Oltre 1.070 tonnellate di oli lubrificanti usati raccolte a Rovigo nel 2015, su un totale di 25.335 tonnellate recuperate nella Regione Veneto. Sono i dati resi noti dal Consorzio Obbligatorio degli Oli Usati in occasione della tappa di CircOliamo, campagna educativa itinerante per sensibilizzare opinione pubblica e amministrazioni locali sul corretto smaltimento dei lubrificanti usati.

Nel 2015 il Consorzio, che coordina l’attività di 73 aziende private di raccolta e di 4 impianti di rigenerazione, ha raccolto in tutta Italia 167.000 tonnellate di olio lubrificante usato, un dato vicino al 100% del potenziale raccoglibile. “I risultati sono soddisfacenti – spiega Alberto Hermanin, responsabile della campagna Circoliamo del Coou - ma il nostro obiettivo resta quello di raccoglierne il 100%".

In due anni, CircOliamo toccherà tutti i capoluoghi di provincia italiani; una campagna a zero emissioni, perché la quantità di Co2 generata sarà compensata attraverso interventi di forestazione in grado di assorbire la Co2 immessa in atmosfera. Il Coou ha scelto di compensare le emissioni di Co2eq associate alle tappe della campagna, pari a 18 t di Co2eq, con l’acquisto di 18 crediti di emissione provenienti dal progetto di forestazione nel Parco Regionale del Delta del Po Veneto.

L’acquisto dei crediti verrà intestato alla scuola che totalizzerà il maggior numero di punti durante il torneo “Green League CircOliamo 2016”. Nell’arco della propria vita un albero assorbe in media 700 kg di Co2, che corrispondono a 6.000 km percorsi in motorino, 7.000 in autobus o 4.000 con una macchina a benzina euro 4. Attivo dal 1984, il Coou ha contribuito con il proprio lavoro a ridurre non solo l’inquinamento ambientale, ma anche i consumi di acqua, materia e suolo.

L’effetto positivo sul consumo di acqua (water footprint) ha portato a un risparmio netto cumulato di 2,3 miliardi di mc; trent’anni di recupero degli oli usati hanno consentito di evitare il consumo di 6,4 milioni di tonnellate di materia prima vergine (material footprint), mentre dall’analisi di carbon footprint del sistema emerge un risparmio netto cumulato di emissioni climalteranti di 1,1 milioni di tonnellate di Co2 equivalente.
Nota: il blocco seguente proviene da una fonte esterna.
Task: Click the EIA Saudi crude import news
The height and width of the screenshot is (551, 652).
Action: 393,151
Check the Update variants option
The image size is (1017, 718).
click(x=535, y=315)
Infine, grazie al riciclo degli oli come basi lubrificanti rigenerate sostitutive di basi lubrificanti vergini, è stato risparmiato il consumo di 7.306 ettari di suolo (land footprint). L’olio usato può essere estremamente dannoso: 4 kg d'olio (il cambio di un'auto) se versati in acqua inquinano una superficie grande quanto un campo di calcio. Ma questo rifiuto costituisce un'importante risorsa economica perché può essere rigenerato e tornare a nuova vita. Dal 1984 a oggi la rigenerazione dell’olio lubrificante ha consentito un risparmio complessivo di 3 miliardi di euro sulle importazioni di petrolio del nostro Paese.